● Directions for this task
Return every one of the following items verbatim, keeping each line in its original order and form.

Records for locating words and elements:
----
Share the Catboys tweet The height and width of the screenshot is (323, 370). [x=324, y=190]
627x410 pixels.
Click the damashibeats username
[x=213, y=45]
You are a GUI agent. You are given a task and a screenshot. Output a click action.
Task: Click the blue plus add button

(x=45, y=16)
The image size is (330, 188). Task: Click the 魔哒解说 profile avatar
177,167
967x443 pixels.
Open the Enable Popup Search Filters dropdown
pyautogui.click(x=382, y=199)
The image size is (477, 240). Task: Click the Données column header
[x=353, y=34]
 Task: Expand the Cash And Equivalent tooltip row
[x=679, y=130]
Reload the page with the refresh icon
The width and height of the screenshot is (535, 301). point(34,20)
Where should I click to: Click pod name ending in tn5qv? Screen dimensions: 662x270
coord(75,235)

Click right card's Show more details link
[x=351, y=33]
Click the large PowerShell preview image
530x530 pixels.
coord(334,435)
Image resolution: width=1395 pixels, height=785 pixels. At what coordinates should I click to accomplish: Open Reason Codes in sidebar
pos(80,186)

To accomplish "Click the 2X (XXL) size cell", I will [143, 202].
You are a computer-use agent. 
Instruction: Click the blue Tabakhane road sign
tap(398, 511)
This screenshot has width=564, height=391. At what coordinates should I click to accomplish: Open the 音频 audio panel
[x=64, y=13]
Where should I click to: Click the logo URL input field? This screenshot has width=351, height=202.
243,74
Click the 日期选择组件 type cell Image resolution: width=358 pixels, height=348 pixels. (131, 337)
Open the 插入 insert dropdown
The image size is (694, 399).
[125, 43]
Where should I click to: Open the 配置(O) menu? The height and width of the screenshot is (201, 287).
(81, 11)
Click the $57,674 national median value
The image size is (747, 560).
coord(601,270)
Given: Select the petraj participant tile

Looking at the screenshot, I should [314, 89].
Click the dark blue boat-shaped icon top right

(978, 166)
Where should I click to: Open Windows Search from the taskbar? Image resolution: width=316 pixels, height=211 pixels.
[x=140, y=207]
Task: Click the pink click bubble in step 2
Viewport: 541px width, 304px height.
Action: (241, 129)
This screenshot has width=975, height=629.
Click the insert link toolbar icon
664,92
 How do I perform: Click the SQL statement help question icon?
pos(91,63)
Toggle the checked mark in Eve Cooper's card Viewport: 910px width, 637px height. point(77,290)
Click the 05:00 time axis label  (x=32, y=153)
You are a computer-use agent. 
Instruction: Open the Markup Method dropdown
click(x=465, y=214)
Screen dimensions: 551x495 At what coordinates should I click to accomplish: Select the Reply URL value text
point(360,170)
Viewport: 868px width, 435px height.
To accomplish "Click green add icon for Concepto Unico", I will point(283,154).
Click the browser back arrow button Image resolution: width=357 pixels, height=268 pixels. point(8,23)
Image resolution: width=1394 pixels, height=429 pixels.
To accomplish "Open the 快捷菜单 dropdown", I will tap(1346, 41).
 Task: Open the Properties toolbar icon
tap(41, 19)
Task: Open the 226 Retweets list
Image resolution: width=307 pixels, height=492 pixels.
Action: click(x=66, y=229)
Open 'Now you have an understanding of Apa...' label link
----
● Result below
Share the Catboys tweet The height and width of the screenshot is (323, 370). [x=324, y=190]
627x410 pixels.
Click the damashibeats username
[x=213, y=45]
You are a GUI agent. You are given a task and a screenshot. Output a click action.
Task: Click the blue plus add button

(x=45, y=16)
The image size is (330, 188). Task: Click the 魔哒解说 profile avatar
177,167
967x443 pixels.
Open the Enable Popup Search Filters dropdown
pyautogui.click(x=382, y=199)
The image size is (477, 240). Task: Click the Données column header
[x=353, y=34]
 Task: Expand the Cash And Equivalent tooltip row
[x=679, y=130]
Reload the page with the refresh icon
The width and height of the screenshot is (535, 301). point(34,20)
Where should I click to: Click pod name ending in tn5qv? Screen dimensions: 662x270
coord(75,235)

Click right card's Show more details link
[x=351, y=33]
Click the large PowerShell preview image
530x530 pixels.
coord(334,435)
Image resolution: width=1395 pixels, height=785 pixels. At what coordinates should I click to accomplish: Open Reason Codes in sidebar
pos(80,186)

To accomplish "Click the 2X (XXL) size cell", I will [143, 202].
You are a computer-use agent. 
Instruction: Click the blue Tabakhane road sign
tap(398, 511)
This screenshot has width=564, height=391. At what coordinates should I click to accomplish: Open the 音频 audio panel
[x=64, y=13]
Where should I click to: Click the logo URL input field? This screenshot has width=351, height=202.
243,74
Click the 日期选择组件 type cell Image resolution: width=358 pixels, height=348 pixels. (131, 337)
Open the 插入 insert dropdown
The image size is (694, 399).
[125, 43]
Where should I click to: Open the 配置(O) menu? The height and width of the screenshot is (201, 287).
(81, 11)
Click the $57,674 national median value
The image size is (747, 560).
coord(601,270)
Given: Select the petraj participant tile

Looking at the screenshot, I should [314, 89].
Click the dark blue boat-shaped icon top right

(978, 166)
Where should I click to: Open Windows Search from the taskbar? Image resolution: width=316 pixels, height=211 pixels.
[x=140, y=207]
Task: Click the pink click bubble in step 2
Viewport: 541px width, 304px height.
Action: (241, 129)
This screenshot has width=975, height=629.
Click the insert link toolbar icon
664,92
 How do I perform: Click the SQL statement help question icon?
pos(91,63)
Toggle the checked mark in Eve Cooper's card Viewport: 910px width, 637px height. point(77,290)
Click the 05:00 time axis label  (x=32, y=153)
You are a computer-use agent. 
Instruction: Open the Markup Method dropdown
click(x=465, y=214)
Screen dimensions: 551x495 At what coordinates should I click to accomplish: Select the Reply URL value text
point(360,170)
Viewport: 868px width, 435px height.
To accomplish "Click green add icon for Concepto Unico", I will point(283,154).
Click the browser back arrow button Image resolution: width=357 pixels, height=268 pixels. point(8,23)
Image resolution: width=1394 pixels, height=429 pixels.
To accomplish "Open the 快捷菜单 dropdown", I will tap(1346, 41).
 Task: Open the Properties toolbar icon
tap(41, 19)
Task: Open the 226 Retweets list
Image resolution: width=307 pixels, height=492 pixels.
Action: click(x=66, y=229)
Open 'Now you have an understanding of Apa...' label link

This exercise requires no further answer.